_To do_
Return all of the data verbatim, dropping any picture.

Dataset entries
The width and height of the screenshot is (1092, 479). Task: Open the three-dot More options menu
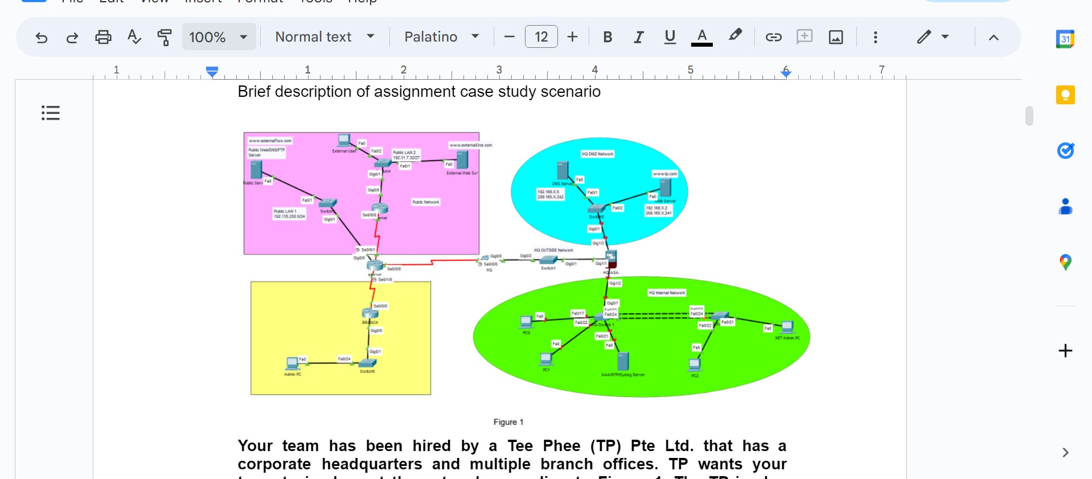tap(876, 38)
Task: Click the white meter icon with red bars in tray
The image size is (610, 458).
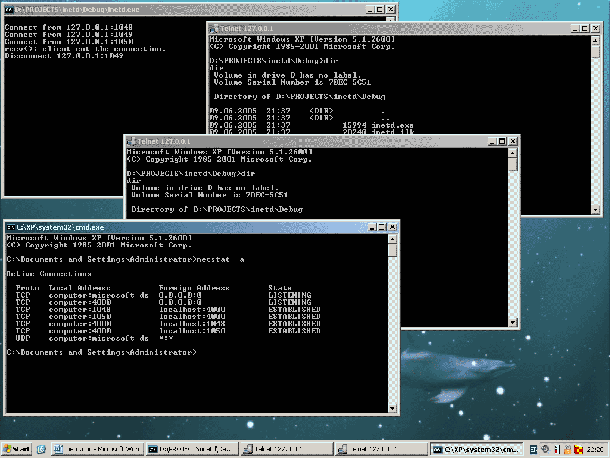Action: (556, 449)
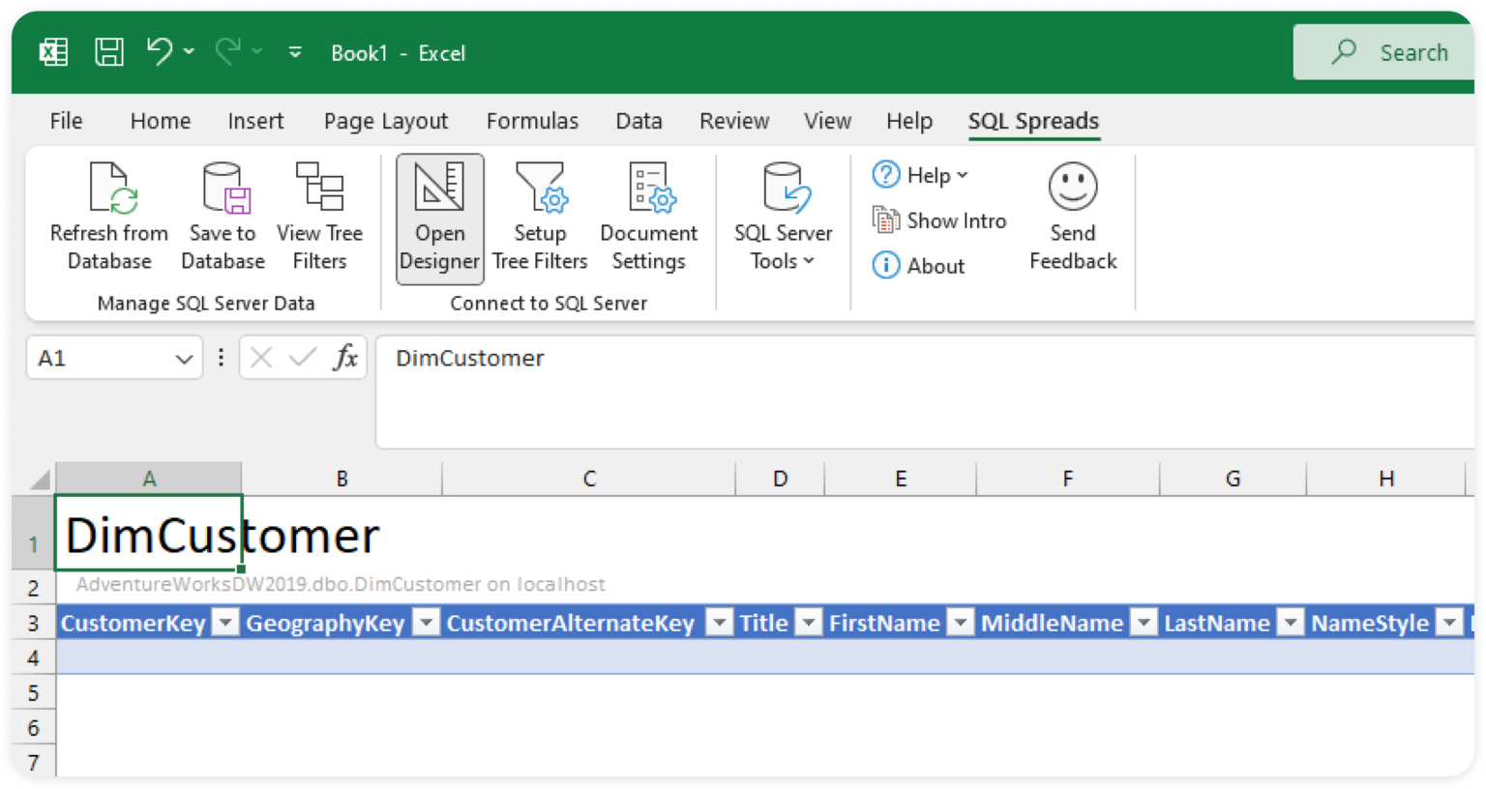Click the save icon in title bar
The width and height of the screenshot is (1486, 789).
coord(108,52)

_Response_
The width and height of the screenshot is (1092, 479). Task: Open the three-dot More options menu
tap(876, 38)
Task: Click the white meter icon with red bars in tray
The image size is (610, 458).
Action: (556, 449)
Click the save icon in title bar
The width and height of the screenshot is (1486, 789).
coord(108,52)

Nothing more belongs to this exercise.